The repository description page on GitHub displays, among other tags, the DOI for that version in particular, the DOI to the scientific article published in JOSS explaining this software, as well as other labels for attribution of project financing sources.
8.3 Dataset publication
Zenodo is, probably along with Figshare, one of the most well-known and widely used open data repositories in research, especially in Europe, being a project integrated into OpenAIRE, a non-profit organization created by the European Union to promote open science.
Scientific publications in open access (open access).
Important to link the DOI of a dataset in an article, so that they can be traced (in reverse) the DOIs of the publications that use said dataset.

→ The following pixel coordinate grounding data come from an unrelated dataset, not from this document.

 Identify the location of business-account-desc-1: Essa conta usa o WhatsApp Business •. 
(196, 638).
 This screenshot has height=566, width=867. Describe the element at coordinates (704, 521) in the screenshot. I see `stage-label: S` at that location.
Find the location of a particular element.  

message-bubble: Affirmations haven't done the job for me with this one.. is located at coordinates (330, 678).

8.4 Reference management and open publication
In addition to the assignment of a DOI to articles, data sets, software and other elements of research work, there are some additional tools that facilitate the identification of the works and the attribution of their authorship (many of them with support explicit in Quarto)
The ORCID is a free, unique and persistent identifier for individuals who engage in research, innovation and academic activities. Allows you to identify quickly the identity of an author in a publication or scientific work or the person in charge to publish and maintain a resource (dataset, software repository, etc.). Furthermore, the ORCID allows you to generate a list of all the contributions made by the identified individual.
There is an extensive list of preprints files that allow the publication of preliminary works that have not yet gone through a review process by pairs for publication in a magazine. More and more publishers accept (and even encourage) publication of these documents to quickly record research progress, due to the high times required by the review and publication process in many prestigious journals.
PLOS is a non-profit Open Access publisher, which edits and publishes several high-impact, wide-spread digital magazines in many areas including, transformation and sustainability.
A growing number of publishers are also adopting open publishing principles (Open Access), although usually impacting a significant cost on the authors or the institutions to which they are affiliates to cover publication costs.